I went ahead anyway and presented the allegations against Yusuf to senior management. Despite the evidence, they didn’t find them convincing and the matter was closed with no further action taken. The supply companies that were the subject of the investigation were unblocked in the system. In the rapid restructuring of the company in Libya in response to the manically deteriorating market conditions and worsening violence, Yusuf was promoted, along with the operations manager who had arranged the sale of the damaged barrels to the water authorities. This was to fill the gap created by the departure of the detested country manager, who had managed to get out of Libya with a plum posting to a new project back at US HQ. Not long after I left Tripoli, a large car bomb was left outside my hotel, driven through the entrance, which was undefended by bollards. Thankfully, it was defused.
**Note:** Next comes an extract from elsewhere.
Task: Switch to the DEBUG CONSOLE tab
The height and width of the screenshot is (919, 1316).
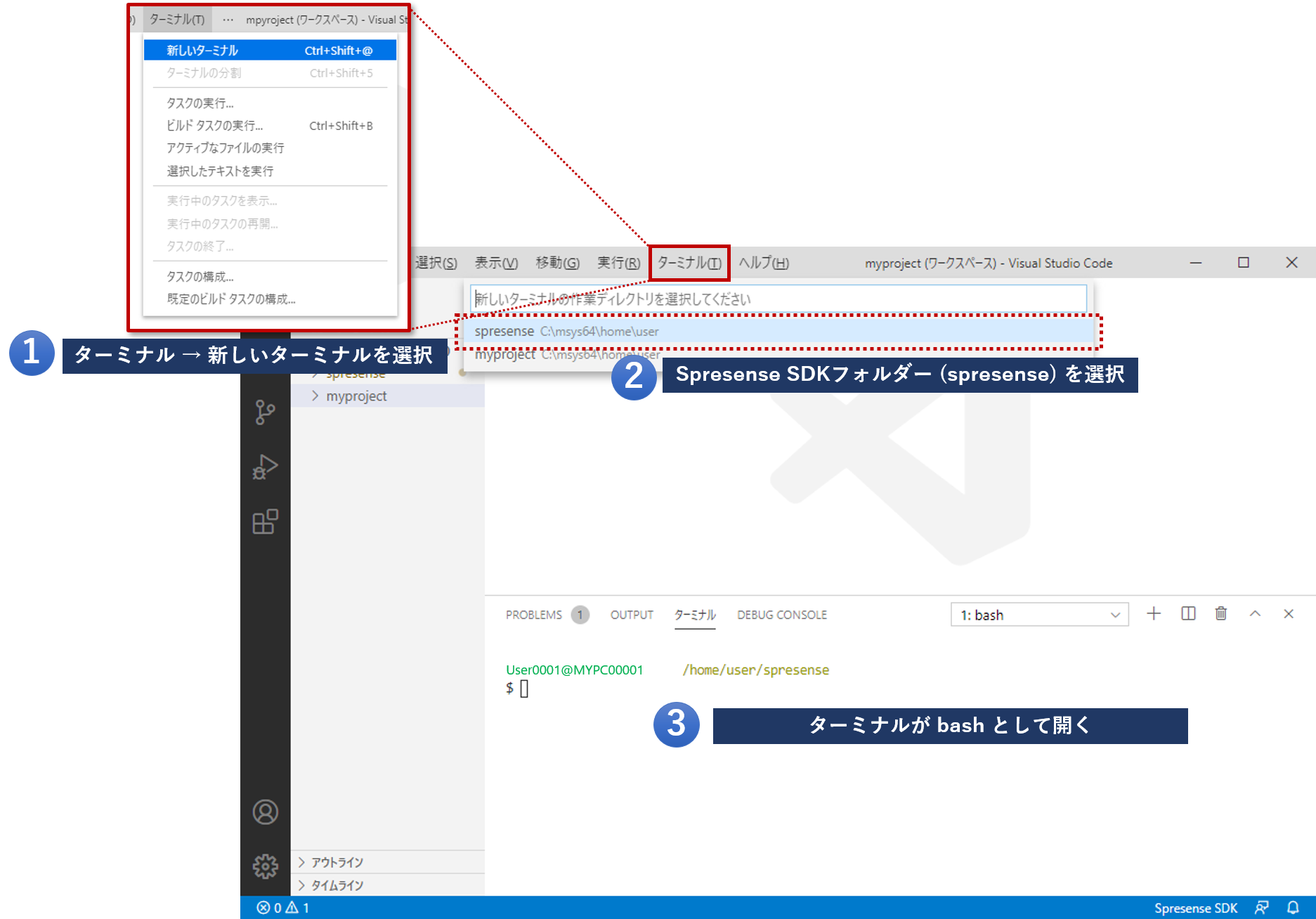Action: [781, 615]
Eventually I caught up with the regional head of security about the sale of the chemicals. ‘They didn’t want the chemicals you fucking idiot,’ he said. ‘They wanted the barrels.’ He was sure the whole deal was a scam, that one of a number of groups – tribal, terrorist or government – was tapping available sources for the basic ingredients to make their weapon of choice, the barrel bomb. There was no proof of this. I had done all I could to verify that the deal was genuine but in my heart of hearts I knew that it smelled. The regional head of security just found it bleakly funny that one of the most advanced weapons in the world – a laser-guided bomb – had spawned hundreds of the crudest airborne weapons possible, responsible for so much indiscriminate killing. But there was a silver lining. ‘Look, we made a few million bucks. With Brent Crude at sub-$40 a barrel for the foreseeable future and Libya eating itself alive, that’s an awesome result,’ he said. ‘As long as the company logo doesn’t appear on a report by CNN, no one is going to give a shit about where those barrels end up.’ And, as it turned out, he was right.